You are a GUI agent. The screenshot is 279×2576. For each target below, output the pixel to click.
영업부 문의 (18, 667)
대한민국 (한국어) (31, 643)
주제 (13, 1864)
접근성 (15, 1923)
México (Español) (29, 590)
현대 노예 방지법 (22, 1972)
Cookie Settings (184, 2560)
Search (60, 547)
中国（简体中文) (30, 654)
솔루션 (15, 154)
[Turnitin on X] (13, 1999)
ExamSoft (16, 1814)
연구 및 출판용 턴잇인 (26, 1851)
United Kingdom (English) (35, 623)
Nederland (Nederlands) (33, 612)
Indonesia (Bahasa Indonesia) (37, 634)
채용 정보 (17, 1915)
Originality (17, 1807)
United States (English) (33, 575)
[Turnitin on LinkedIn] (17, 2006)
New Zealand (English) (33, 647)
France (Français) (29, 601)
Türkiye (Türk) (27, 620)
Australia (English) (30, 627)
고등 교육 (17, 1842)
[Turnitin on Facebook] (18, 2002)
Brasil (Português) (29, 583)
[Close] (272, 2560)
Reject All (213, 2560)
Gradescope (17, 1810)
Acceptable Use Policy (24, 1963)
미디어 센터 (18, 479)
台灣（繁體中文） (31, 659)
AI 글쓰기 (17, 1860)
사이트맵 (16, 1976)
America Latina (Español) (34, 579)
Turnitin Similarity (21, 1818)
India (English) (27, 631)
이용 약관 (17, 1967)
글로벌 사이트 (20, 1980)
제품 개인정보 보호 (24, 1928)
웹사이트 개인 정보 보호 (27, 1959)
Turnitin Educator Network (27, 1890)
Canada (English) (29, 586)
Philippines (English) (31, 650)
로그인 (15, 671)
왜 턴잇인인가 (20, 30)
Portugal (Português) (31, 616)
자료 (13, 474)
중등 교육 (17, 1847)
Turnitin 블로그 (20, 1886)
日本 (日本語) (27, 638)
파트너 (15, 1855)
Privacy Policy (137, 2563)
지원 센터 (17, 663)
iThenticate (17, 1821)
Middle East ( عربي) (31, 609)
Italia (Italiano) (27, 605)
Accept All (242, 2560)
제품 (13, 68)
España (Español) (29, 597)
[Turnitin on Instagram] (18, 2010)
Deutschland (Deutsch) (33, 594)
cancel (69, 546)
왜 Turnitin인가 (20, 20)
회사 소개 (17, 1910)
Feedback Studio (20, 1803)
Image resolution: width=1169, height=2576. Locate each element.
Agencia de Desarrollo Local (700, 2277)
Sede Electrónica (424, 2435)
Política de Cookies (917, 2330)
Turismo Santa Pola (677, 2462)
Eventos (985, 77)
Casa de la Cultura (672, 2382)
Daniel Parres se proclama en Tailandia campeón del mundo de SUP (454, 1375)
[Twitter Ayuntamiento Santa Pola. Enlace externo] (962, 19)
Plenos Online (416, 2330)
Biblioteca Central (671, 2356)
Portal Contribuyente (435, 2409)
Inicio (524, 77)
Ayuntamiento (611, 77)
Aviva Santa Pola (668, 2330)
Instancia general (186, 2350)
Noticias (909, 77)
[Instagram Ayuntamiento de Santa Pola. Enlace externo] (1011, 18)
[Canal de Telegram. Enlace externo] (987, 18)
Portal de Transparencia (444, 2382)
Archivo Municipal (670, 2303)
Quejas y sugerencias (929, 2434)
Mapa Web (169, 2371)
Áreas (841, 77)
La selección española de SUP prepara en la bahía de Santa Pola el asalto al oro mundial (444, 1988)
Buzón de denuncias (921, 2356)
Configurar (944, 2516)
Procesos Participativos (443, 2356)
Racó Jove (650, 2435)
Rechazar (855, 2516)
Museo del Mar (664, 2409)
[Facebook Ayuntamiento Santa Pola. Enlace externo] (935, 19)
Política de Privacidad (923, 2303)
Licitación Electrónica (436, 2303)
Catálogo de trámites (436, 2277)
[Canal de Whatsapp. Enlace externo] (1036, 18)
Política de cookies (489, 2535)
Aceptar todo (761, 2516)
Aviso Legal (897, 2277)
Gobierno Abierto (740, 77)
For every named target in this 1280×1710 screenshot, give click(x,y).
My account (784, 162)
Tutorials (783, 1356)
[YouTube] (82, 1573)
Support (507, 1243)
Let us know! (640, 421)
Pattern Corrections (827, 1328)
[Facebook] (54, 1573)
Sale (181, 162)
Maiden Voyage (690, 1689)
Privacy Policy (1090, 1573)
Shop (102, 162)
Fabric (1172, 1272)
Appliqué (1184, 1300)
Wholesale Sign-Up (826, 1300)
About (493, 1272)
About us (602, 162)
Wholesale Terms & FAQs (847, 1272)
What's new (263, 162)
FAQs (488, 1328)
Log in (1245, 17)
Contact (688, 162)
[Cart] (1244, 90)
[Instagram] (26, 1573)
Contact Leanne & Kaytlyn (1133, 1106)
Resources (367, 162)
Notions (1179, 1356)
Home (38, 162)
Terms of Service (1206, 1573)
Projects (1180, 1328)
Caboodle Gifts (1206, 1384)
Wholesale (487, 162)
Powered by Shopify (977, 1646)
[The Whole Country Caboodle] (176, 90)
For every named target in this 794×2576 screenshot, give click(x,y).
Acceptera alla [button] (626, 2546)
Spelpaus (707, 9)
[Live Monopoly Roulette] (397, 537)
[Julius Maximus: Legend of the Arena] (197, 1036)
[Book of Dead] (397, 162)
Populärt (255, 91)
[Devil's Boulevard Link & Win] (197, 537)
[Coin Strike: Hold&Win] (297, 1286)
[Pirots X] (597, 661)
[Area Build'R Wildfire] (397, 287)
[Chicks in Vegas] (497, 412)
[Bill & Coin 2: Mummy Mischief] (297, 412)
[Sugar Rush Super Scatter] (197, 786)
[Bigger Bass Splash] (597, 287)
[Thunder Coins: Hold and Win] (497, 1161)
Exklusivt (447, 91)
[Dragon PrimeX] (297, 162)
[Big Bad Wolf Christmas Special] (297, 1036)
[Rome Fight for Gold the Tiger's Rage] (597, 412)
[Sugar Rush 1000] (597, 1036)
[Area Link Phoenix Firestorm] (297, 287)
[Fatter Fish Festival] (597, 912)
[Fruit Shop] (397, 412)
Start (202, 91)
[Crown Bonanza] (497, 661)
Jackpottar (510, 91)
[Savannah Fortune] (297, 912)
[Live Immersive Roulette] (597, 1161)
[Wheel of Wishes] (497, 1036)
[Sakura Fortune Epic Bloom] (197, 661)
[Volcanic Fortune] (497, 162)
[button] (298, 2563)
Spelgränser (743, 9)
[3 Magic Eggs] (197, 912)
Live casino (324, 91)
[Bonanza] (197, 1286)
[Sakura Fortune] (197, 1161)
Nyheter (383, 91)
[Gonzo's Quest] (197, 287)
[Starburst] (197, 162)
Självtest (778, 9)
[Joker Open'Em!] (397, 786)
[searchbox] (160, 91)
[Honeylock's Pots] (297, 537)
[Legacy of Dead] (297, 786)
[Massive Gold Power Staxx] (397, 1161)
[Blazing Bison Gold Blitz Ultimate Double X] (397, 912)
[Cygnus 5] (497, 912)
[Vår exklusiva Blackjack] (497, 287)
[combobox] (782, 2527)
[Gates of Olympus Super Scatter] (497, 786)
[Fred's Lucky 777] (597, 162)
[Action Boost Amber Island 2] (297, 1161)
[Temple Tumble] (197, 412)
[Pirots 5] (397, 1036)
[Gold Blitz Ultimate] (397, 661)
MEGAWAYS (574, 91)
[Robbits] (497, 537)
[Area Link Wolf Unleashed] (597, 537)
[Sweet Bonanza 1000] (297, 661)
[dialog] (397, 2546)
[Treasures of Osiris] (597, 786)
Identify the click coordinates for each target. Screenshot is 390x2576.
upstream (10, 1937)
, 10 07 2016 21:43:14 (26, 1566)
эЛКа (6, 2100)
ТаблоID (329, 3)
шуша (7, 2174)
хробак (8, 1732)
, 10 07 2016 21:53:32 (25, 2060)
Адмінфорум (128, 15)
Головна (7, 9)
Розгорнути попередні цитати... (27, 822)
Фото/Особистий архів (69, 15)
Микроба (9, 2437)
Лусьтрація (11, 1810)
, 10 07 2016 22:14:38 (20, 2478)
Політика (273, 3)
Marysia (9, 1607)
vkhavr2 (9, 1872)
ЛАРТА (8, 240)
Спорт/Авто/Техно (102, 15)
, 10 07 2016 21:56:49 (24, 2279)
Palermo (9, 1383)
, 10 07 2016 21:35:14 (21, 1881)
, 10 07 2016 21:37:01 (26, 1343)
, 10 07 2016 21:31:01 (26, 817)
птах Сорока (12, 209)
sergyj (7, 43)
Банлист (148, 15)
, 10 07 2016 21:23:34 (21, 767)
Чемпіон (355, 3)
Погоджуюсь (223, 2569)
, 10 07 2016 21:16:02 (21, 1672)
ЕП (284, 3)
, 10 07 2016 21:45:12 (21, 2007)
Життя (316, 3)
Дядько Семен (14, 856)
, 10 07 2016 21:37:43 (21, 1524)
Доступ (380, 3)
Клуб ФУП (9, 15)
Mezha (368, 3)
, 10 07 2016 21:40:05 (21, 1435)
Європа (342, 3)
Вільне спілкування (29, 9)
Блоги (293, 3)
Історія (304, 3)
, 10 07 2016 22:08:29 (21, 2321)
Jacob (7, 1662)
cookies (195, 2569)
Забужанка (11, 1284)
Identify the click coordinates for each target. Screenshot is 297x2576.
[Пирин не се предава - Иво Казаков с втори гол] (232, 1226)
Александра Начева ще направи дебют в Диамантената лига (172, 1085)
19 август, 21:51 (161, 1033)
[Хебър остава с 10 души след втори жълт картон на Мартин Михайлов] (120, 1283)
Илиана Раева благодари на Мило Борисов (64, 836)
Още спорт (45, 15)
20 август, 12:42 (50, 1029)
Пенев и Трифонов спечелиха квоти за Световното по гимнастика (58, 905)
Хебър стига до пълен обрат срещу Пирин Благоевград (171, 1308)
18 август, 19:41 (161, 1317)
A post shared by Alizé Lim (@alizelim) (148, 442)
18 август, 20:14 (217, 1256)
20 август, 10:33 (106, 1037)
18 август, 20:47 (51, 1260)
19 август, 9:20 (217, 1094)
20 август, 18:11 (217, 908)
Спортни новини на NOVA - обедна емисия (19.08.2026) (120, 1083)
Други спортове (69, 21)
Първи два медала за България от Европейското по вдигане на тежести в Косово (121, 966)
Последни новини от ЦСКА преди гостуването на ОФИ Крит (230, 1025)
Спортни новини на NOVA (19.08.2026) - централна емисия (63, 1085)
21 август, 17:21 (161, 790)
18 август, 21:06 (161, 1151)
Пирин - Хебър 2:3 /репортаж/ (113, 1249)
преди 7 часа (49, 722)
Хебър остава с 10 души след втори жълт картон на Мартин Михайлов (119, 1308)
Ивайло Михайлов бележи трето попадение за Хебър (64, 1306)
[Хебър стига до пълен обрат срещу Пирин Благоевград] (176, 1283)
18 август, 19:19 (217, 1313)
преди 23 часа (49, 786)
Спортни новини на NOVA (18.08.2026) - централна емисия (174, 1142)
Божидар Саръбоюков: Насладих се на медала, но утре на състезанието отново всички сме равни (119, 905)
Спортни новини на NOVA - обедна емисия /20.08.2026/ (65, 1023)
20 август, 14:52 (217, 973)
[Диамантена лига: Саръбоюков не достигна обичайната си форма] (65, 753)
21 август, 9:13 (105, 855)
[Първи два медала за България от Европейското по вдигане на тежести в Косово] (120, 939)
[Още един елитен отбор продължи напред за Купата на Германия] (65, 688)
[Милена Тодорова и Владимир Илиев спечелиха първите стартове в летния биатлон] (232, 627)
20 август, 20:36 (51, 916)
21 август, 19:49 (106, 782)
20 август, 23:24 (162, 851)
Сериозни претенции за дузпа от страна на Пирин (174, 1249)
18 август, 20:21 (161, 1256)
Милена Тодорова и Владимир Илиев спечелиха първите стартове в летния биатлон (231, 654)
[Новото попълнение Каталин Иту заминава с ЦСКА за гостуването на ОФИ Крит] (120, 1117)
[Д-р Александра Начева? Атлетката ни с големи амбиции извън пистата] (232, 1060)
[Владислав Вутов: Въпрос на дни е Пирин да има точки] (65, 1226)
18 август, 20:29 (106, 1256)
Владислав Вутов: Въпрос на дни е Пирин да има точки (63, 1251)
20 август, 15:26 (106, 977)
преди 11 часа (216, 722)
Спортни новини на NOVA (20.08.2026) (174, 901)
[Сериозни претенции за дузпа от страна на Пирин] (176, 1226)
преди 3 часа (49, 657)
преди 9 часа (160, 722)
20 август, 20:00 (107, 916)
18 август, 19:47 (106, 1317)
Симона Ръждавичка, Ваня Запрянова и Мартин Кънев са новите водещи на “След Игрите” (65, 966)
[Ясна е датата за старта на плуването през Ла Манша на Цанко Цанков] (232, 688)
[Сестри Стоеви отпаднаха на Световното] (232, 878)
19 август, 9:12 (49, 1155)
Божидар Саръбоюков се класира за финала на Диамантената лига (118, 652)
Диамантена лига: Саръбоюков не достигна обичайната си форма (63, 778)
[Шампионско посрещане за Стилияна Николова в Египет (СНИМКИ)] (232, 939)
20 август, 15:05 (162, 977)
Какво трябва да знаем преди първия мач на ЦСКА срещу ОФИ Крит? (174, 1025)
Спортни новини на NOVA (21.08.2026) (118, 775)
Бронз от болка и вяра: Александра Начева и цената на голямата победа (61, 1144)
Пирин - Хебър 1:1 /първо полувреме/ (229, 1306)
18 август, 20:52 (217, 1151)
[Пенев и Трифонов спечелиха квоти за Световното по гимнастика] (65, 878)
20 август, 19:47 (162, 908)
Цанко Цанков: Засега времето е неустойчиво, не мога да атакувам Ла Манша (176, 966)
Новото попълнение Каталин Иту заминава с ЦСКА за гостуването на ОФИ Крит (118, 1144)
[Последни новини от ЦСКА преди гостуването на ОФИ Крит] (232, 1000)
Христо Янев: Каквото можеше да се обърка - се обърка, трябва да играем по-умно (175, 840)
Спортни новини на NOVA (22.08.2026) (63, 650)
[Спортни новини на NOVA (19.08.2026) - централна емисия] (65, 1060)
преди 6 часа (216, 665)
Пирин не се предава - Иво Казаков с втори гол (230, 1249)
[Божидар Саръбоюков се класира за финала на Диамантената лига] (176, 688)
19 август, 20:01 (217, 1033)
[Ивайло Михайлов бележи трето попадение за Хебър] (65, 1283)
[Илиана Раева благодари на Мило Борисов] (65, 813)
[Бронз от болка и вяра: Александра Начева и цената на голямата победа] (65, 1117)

WHAT NEEDS TO BE DONE -> In the data above, find the line that contains "Jackpottar (510, 91)" and the line that contains "[searchbox] (160, 91)". Repeat exactly those lines and every line between them, and only those.

YOUR SOLUTION ->
Jackpottar (510, 91)
[Savannah Fortune] (297, 912)
[Live Immersive Roulette] (597, 1161)
[Wheel of Wishes] (497, 1036)
[Sakura Fortune Epic Bloom] (197, 661)
[Volcanic Fortune] (497, 162)
[button] (298, 2563)
Spelgränser (743, 9)
[3 Magic Eggs] (197, 912)
Live casino (324, 91)
[Bonanza] (197, 1286)
[Sakura Fortune] (197, 1161)
Nyheter (383, 91)
[Gonzo's Quest] (197, 287)
[Starburst] (197, 162)
Självtest (778, 9)
[Joker Open'Em!] (397, 786)
[searchbox] (160, 91)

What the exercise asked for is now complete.